Sans être négligeable, le pouvoir d'attraction exercé par Marine Le Pen sur l'électorat UMP ne doit cependant pas être surestimé. Paru mercredi, un sondage TNS Sofres pour « Le Monde », Canal+ et France Inter évalue certes à 43 % la part des sympathisants de l'UMP prêts à des alliances avec le FN, un chiffre en hausse de 20 points par rapport à 2002. Mais, hormis qu'il traduit un doute, à droite, sur la capacité de Nicolas Sarkozy à l'emporter seul en 2012, ce résultat est un indicateur imparfait de rapprochement idéologique. Dans le même sondage, seuls 16 % des sympathisants de l'UMP disent qu'ils se sentiraient « plus proches du FN » si Marine Le Pen en était élue présidente. La dédiabolisation joue, mais pas à plein.
C'est ce que montre, plus largement, le taux d'adhésion global des Français aux idées du FN. En un an, il est passé de 18 % à 22 %. Mais ce niveau reste inférieur à ceux déjà observés, par exemple entre mai 2002 (28 %) et décembre 2006 (26 %). D'ailleurs, entre deux tiers et trois quarts des Français selon les enquêtes, estiment que le parti de Marine Le Pen ne sera pas différent de celui de son père. Si, comme le relève François Miquet-Marty, directeur général adjoint de l'institut Viavoice, « les raisons du soutien au Front national se sont diversifiées et enrichies », « la structure et l'ampleur de ce soutien varient peu ». Les derniers résultats détaillés (décembre 2010) du baromètre Viavoice des personnalités politiques montrent que c'est toujours chez les ouvriers puis chez les retraités, les artisans-commerçants et les agriculteurs que Marine Le Pen enregistre ses plus forts soutiens. Avec un déficit persistant presque partout ailleurs.
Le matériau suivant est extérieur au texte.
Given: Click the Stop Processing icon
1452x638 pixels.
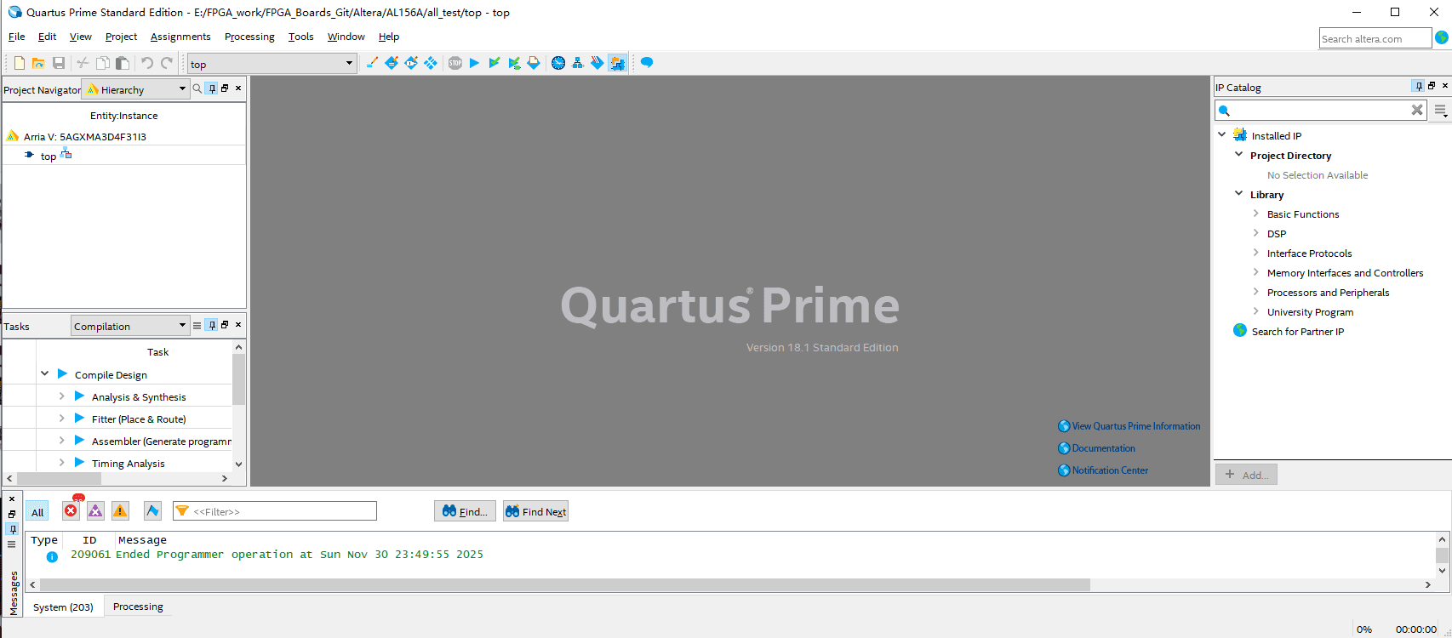Looking at the screenshot, I should tap(455, 63).
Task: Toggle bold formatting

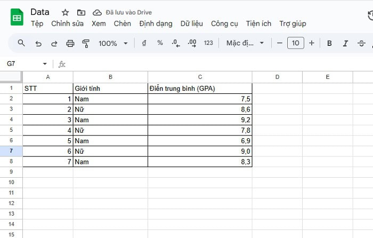Action: (x=329, y=43)
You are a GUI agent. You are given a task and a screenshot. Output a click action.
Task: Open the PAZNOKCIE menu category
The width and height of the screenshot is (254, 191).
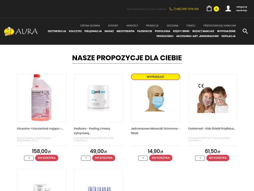click(x=144, y=31)

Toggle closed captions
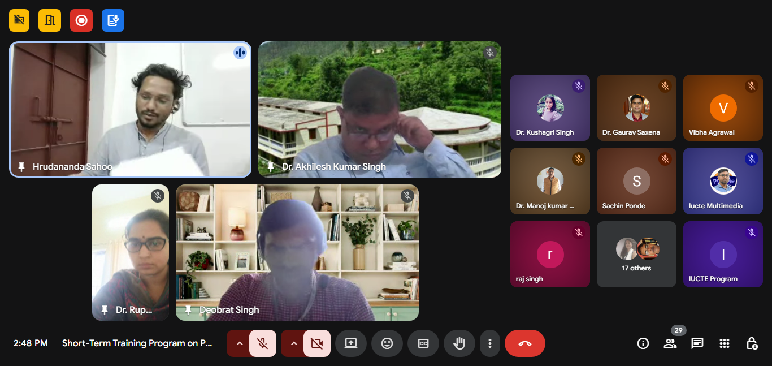pyautogui.click(x=423, y=343)
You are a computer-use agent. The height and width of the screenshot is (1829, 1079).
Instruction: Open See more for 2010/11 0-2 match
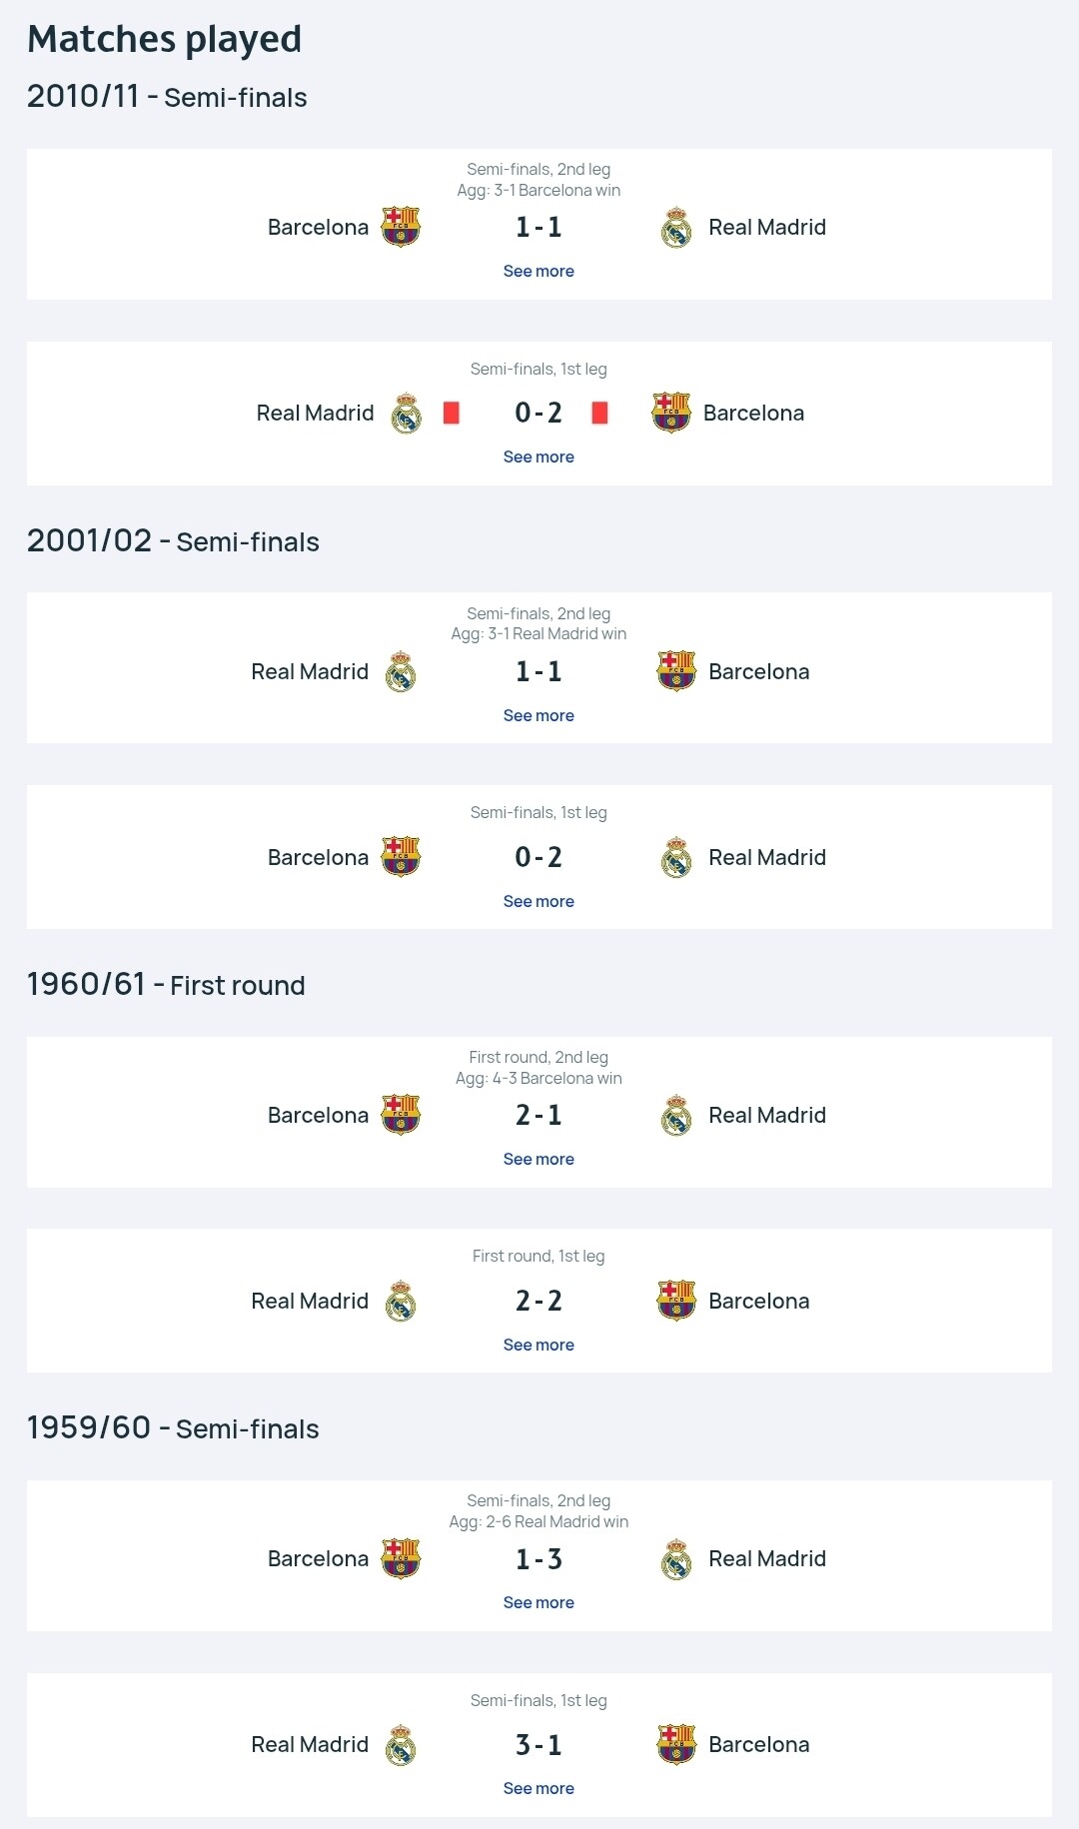[x=539, y=457]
« Il est bien trop tôt pour voir émerger un nouvel électorat lepéniste », observe Pierre Giacometti, fondateur associé du cabinet de conseil en stratégies d'opinion GiacomettiPeron. C'est dans les ultimes semaines de la campagne présidentielle de 2002, que s'était construit, auprès de seniors inquiets pour leur sécurité, le score de Jean-Marie Le Pen. Les seniors demeurent naturellement le premier « groupe cible » pour le Front national de Marine Le Pen. Toutefois, pour des raisons qui tiennent largement à sa personne, celle-ci peut prétendre élargir son aire d'attraction auprès de deux catégories dans lesquelles le parti d'extrême droite connaît un fort déficit : les femmes et les jeunes. Le pari est loin d'être gagné car cette stratégie la pousserait à renoncer à une radicalité expressive qui agit sur ces électeurs comme un repoussoir. Or c'est l'affirmation de cette identité extrémiste qui lui permet aujourd'hui de préserver, par-delà le retrait du chef charismatique, l'unité du Front national jusque dans ses composantes les plus dures.